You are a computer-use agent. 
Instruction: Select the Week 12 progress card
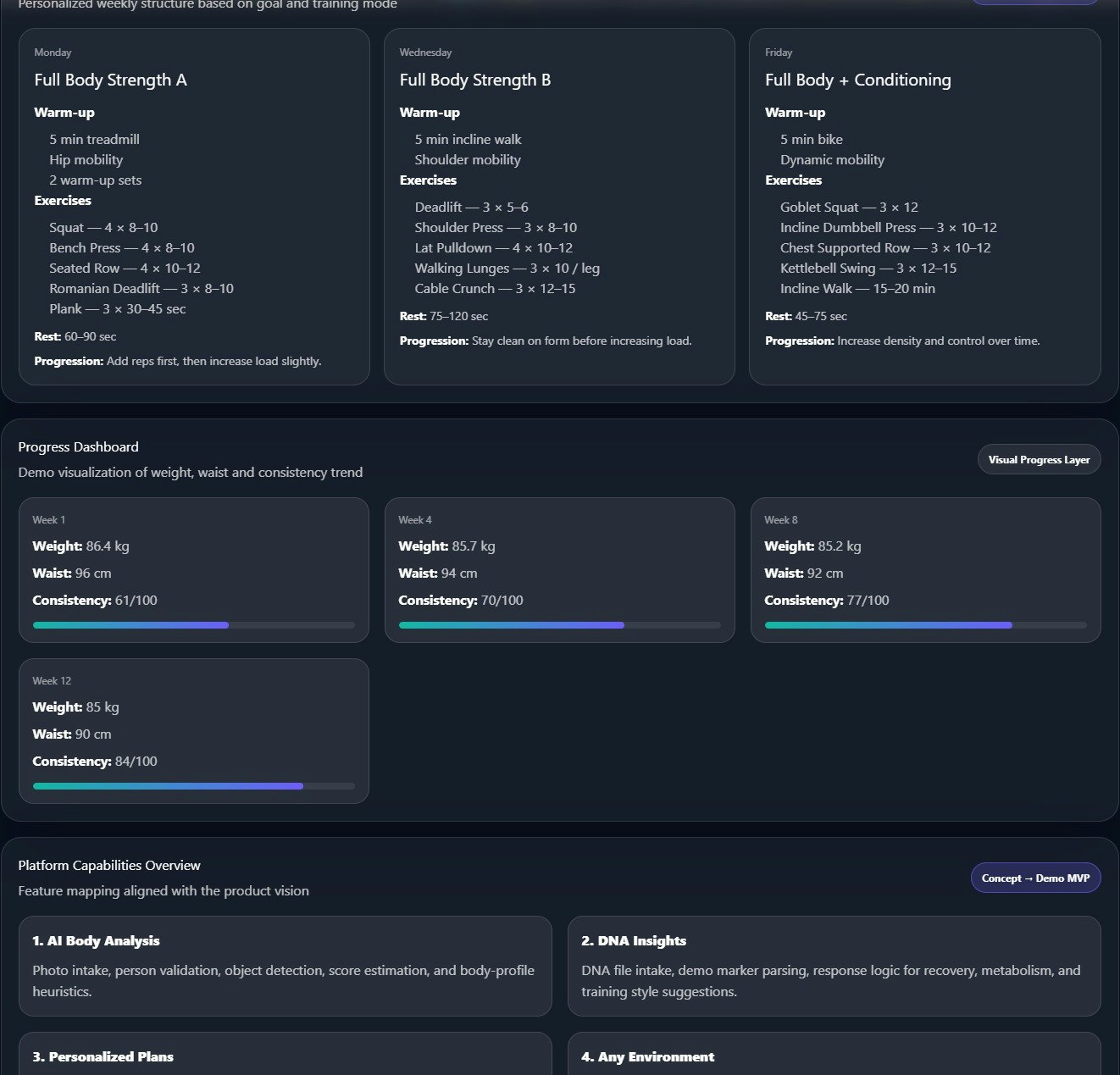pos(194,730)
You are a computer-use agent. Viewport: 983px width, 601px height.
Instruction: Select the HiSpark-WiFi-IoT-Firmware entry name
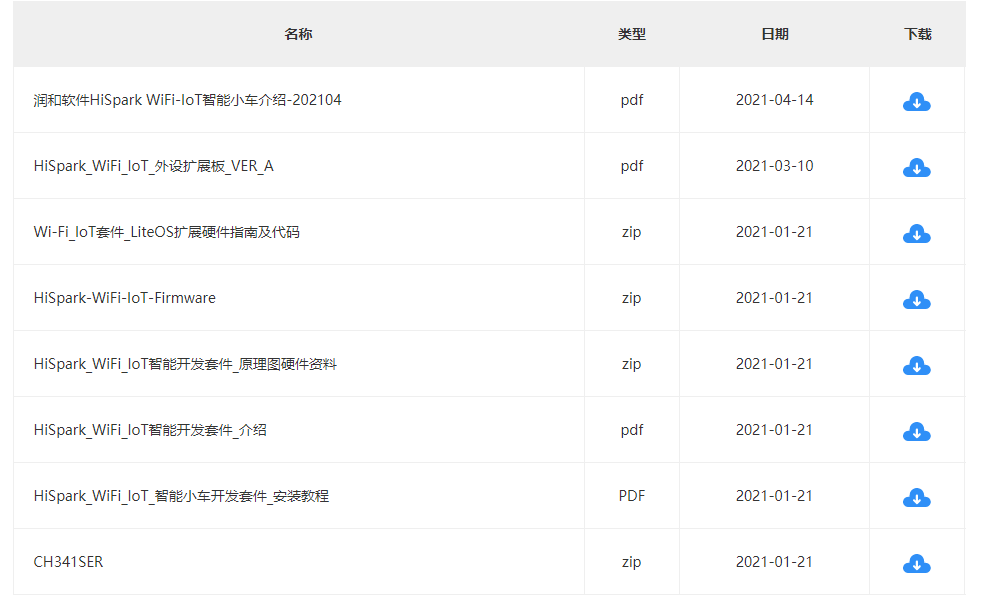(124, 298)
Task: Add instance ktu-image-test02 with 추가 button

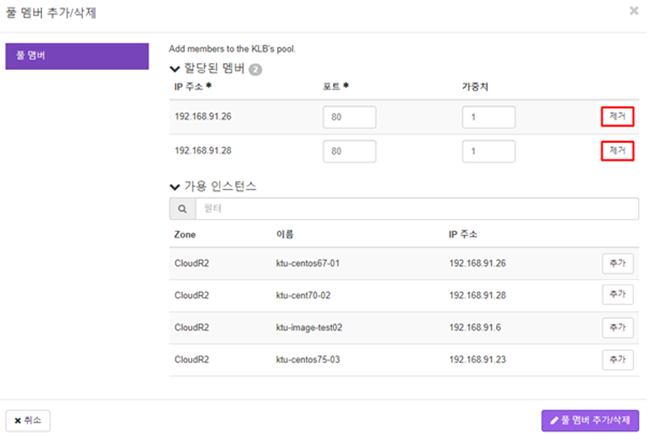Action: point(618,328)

Exercise objective>
Output only these lines, word for word: the line containing "Instruction: Select the Week 12 progress card" and every line after it through the last line of the data. Omit the pictures.

Output for this exercise>
Instruction: Select the Week 12 progress card
pos(194,730)
You are a computer-use agent. Viewport: 983px width, 601px height.
Instruction: Select the HiSpark-WiFi-IoT-Firmware entry name
(124, 298)
Task: Add instance ktu-image-test02 with 추가 button

Action: point(618,328)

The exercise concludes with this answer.